# Crafts (inc Xmas Crafts & Hand Made Gifts)



## saphy75 (Mar 15, 2004)

hope this is ok to start a christmas crafts thread 

i love xmas and this year i'm planning on making alsorts of xmas things, starting with tree decorations (which i have already started) 

would love to hear what you are all making, whether it's cards, cakes of whatever and maybe we could all swap some tips and ideas  

pam xx


----------



## Marielou (Oct 18, 2003)

Oooh hello saphy! 

I've already made some jam to give as gifts - strawberry and champagne and peach and whiskey.  Needs to make some chutney too, and got a recipe for some lush cookies and mince pies to accompany.  

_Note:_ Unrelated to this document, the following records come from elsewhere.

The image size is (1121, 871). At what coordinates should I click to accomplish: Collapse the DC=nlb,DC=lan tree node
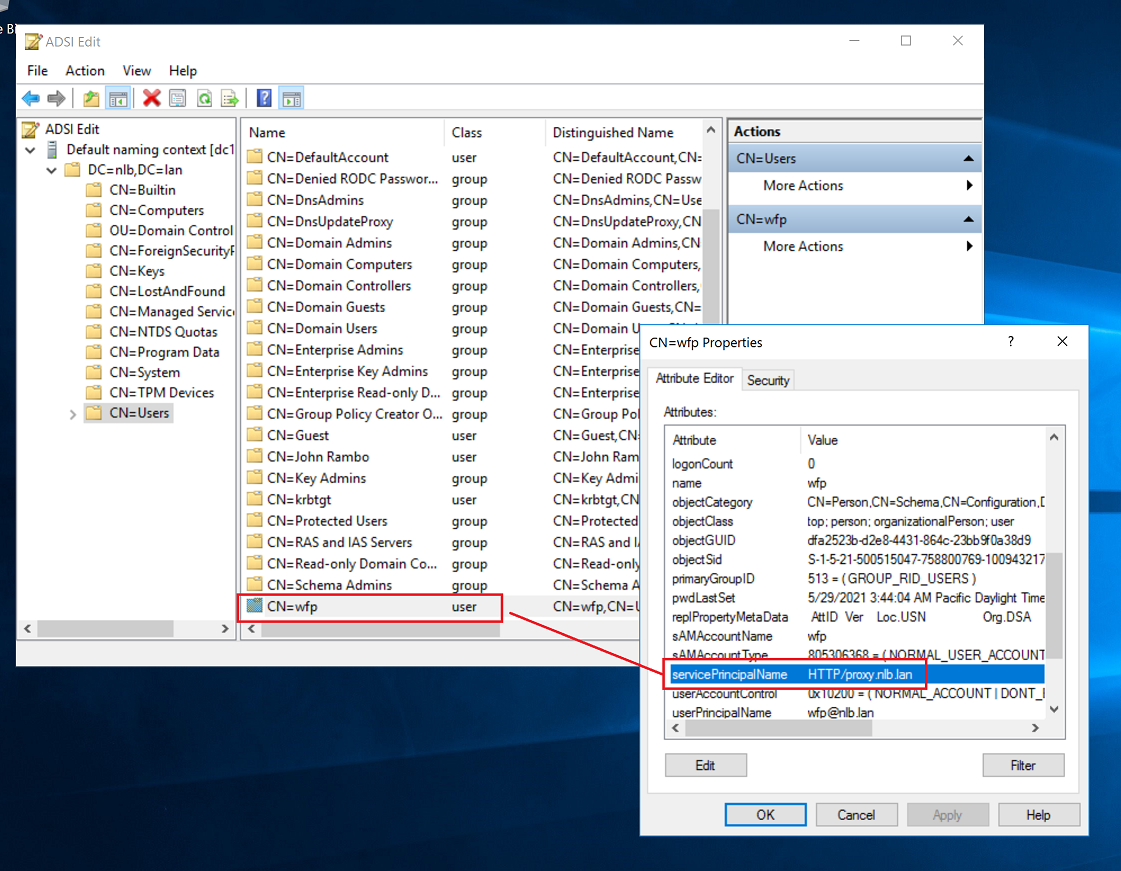coord(51,170)
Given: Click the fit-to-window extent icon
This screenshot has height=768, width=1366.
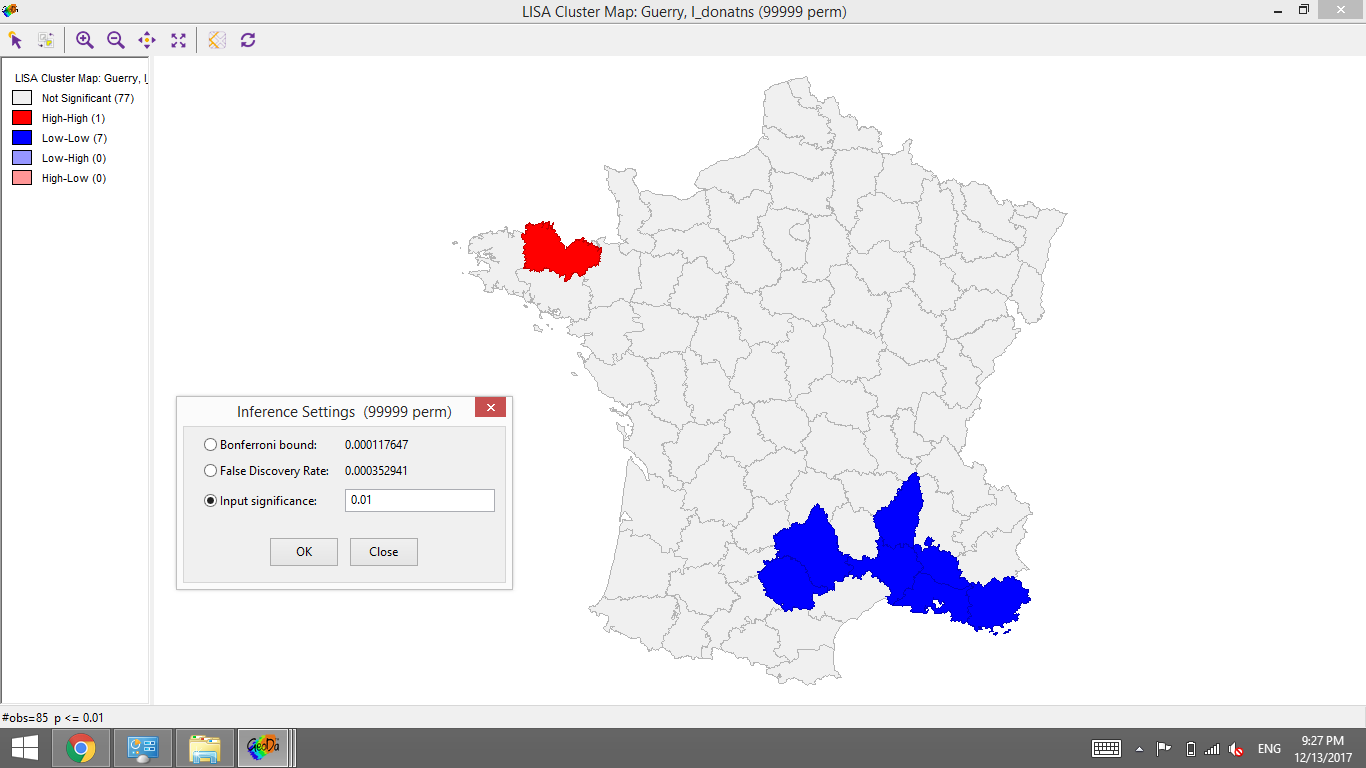Looking at the screenshot, I should (178, 40).
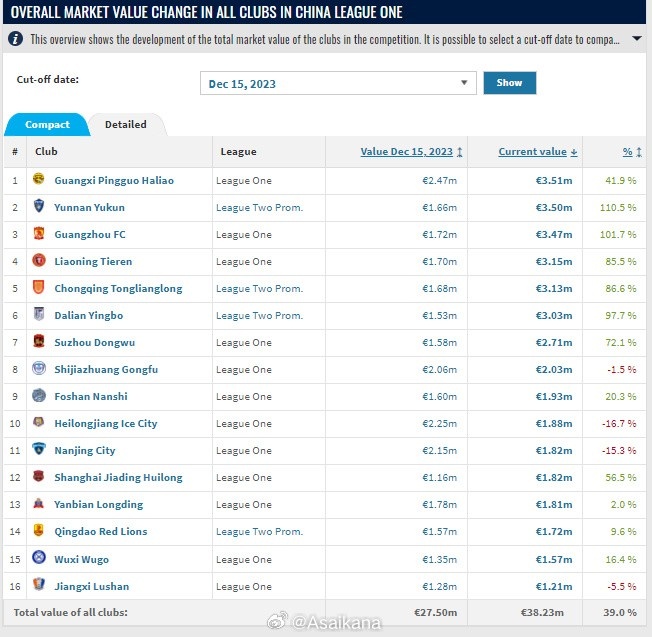Image resolution: width=652 pixels, height=637 pixels.
Task: Switch to the Detailed tab
Action: (126, 125)
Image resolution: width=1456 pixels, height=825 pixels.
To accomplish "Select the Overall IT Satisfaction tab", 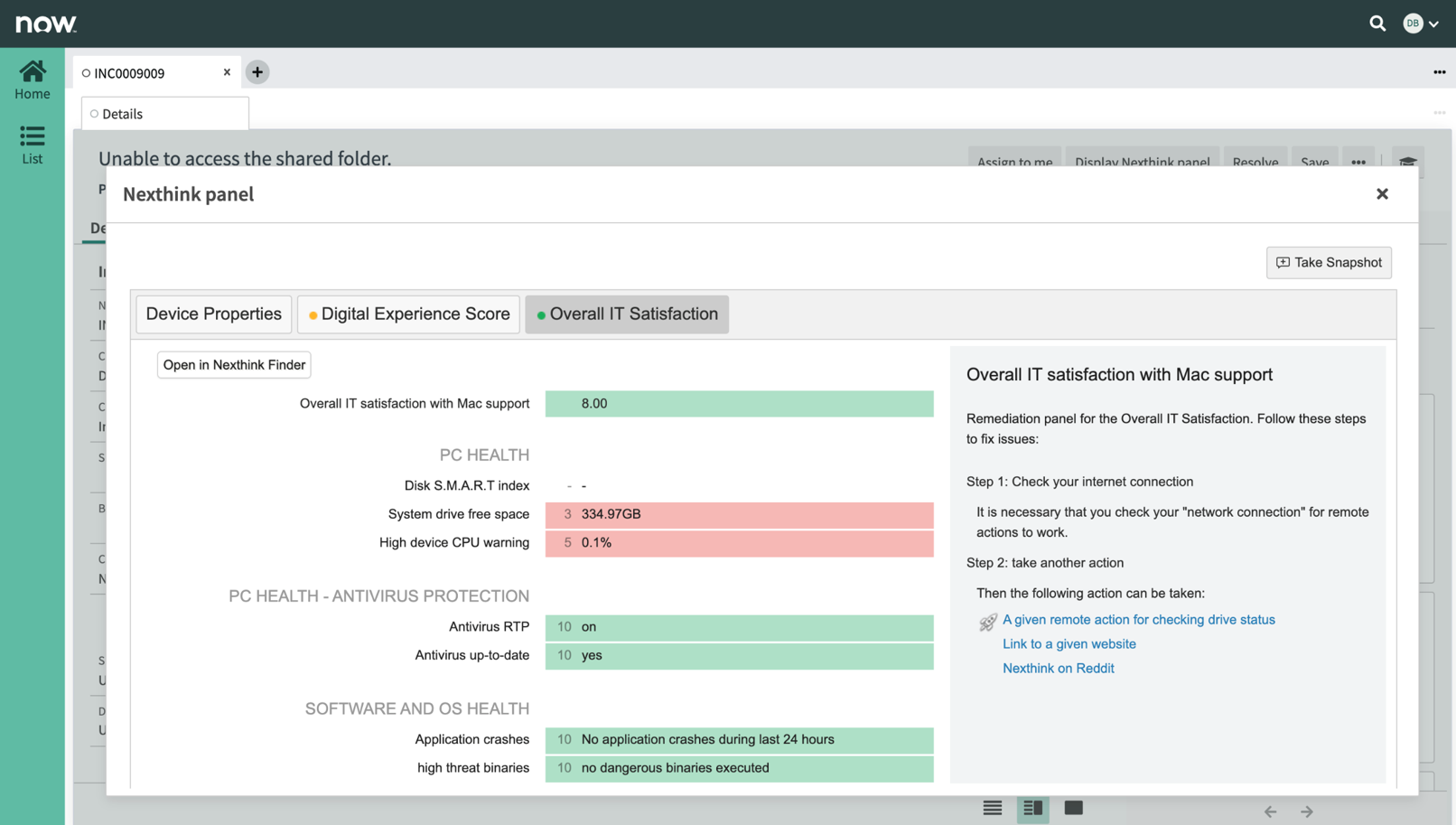I will (627, 314).
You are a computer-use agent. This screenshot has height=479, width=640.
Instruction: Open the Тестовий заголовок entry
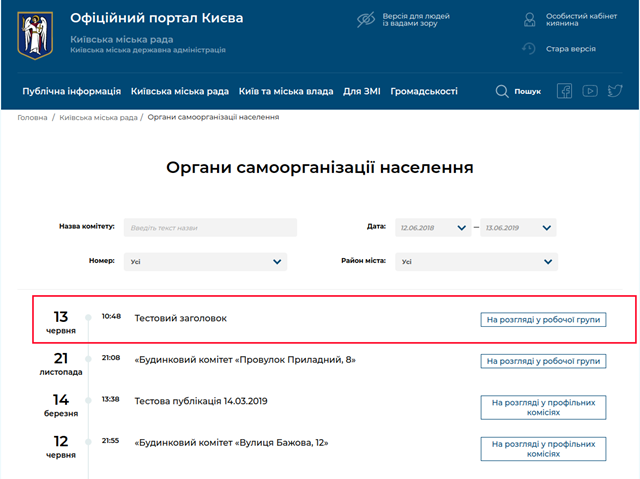[x=181, y=318]
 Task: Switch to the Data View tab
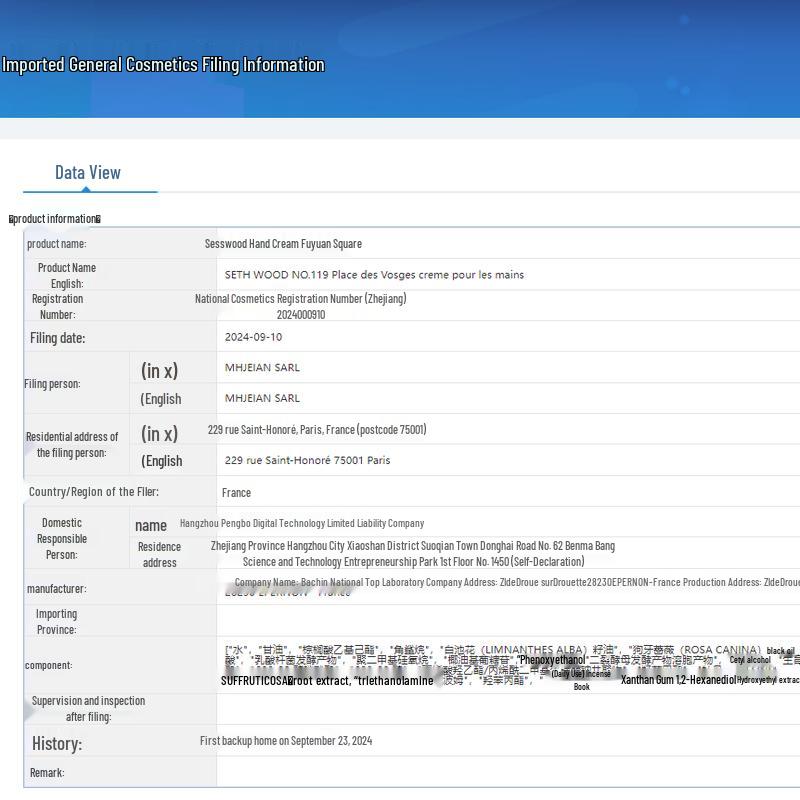point(88,173)
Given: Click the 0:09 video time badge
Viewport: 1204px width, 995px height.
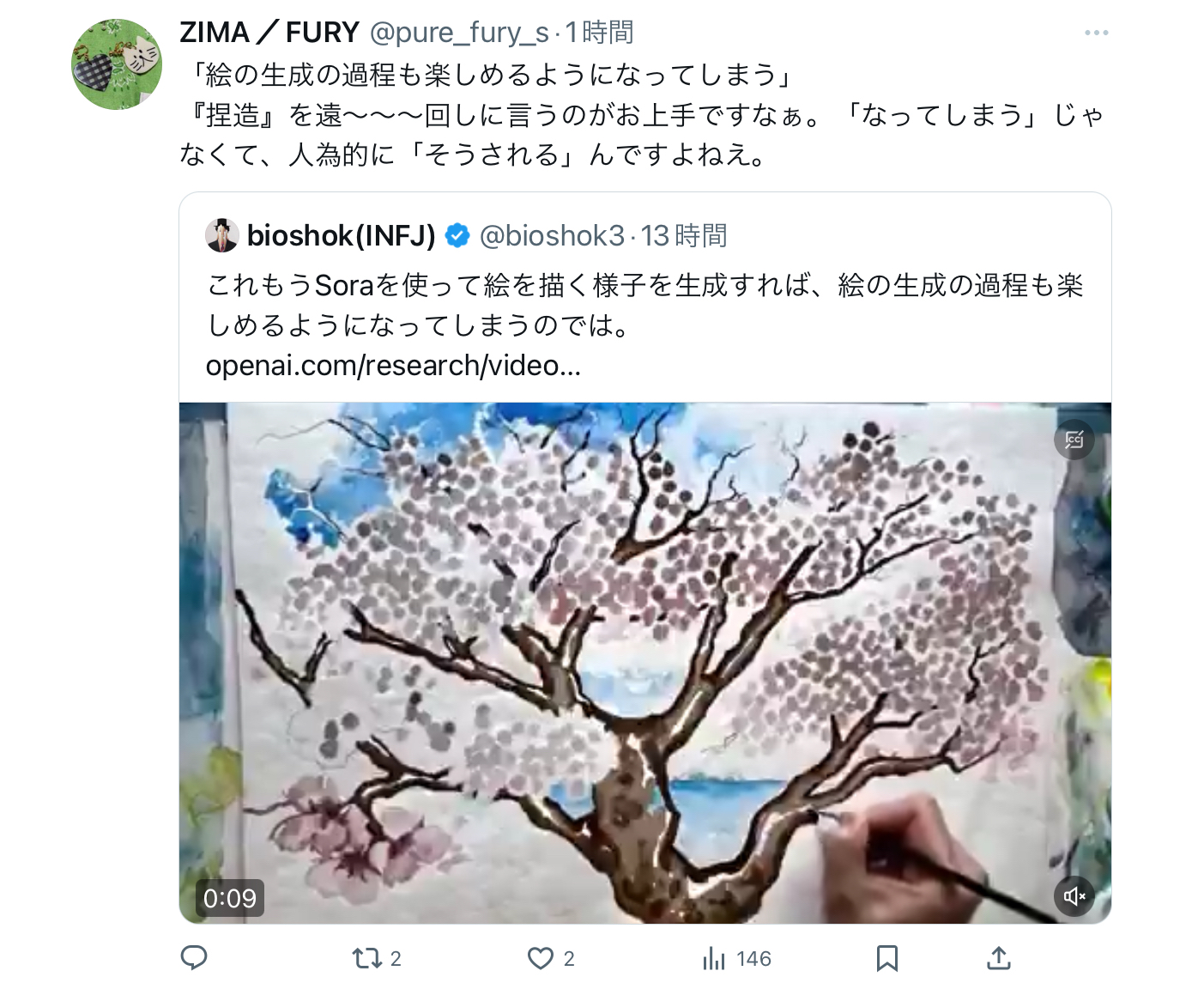Looking at the screenshot, I should [x=230, y=898].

Ethan and I are making our own christmas cards as well!


----------



## Klingon Princess (May 10, 2007)

I make christmas decorations out of eggshells... its really easy and alot of fun, you just need eggs, ribbons, , glue and colourful paints - I use those gold and silver marker pens and cheap, brightly coloured nail varnishes....
Heres a pic to show you..


----------



## saphy75 (Mar 15, 2004)

Marielou thta strawberry and champagne jam sounds lush hun   and cookies too yummy I'm thinking of making some ginger bread men to hang on the tree this year 

Kehlan those eggs look great hun, i'll try and get some pics of my felt xmas trees that i have made  

I've also found online an excellent tree made from wire coathangers and greenery that would a lovely table decoration so i'm going to dig out some old coathangers and i may even use real greenery as i've got a couple of holly bushes in my garden   also i'm thinking of adding some battery operated lights just to make it extra special and twinkly 

pam xx


----------



## Loubie101 (Aug 20, 2005)

Ooh you're all so adventurous!! I make cards (don't have time to do anything else!) There's way too many to post on here, but you're welcome to look at them on **...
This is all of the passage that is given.